→ **TASK TO COMPLETE**
Collect every line of the material below that contains the string "height", and copy each one in full.

→ **TASK INPUT**
+ + +

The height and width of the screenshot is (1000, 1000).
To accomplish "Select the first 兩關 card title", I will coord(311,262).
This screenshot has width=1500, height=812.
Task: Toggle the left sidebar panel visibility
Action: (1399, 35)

+ + +

→ **OUTPUT FOR THIS TASK**
The height and width of the screenshot is (1000, 1000).
This screenshot has width=1500, height=812.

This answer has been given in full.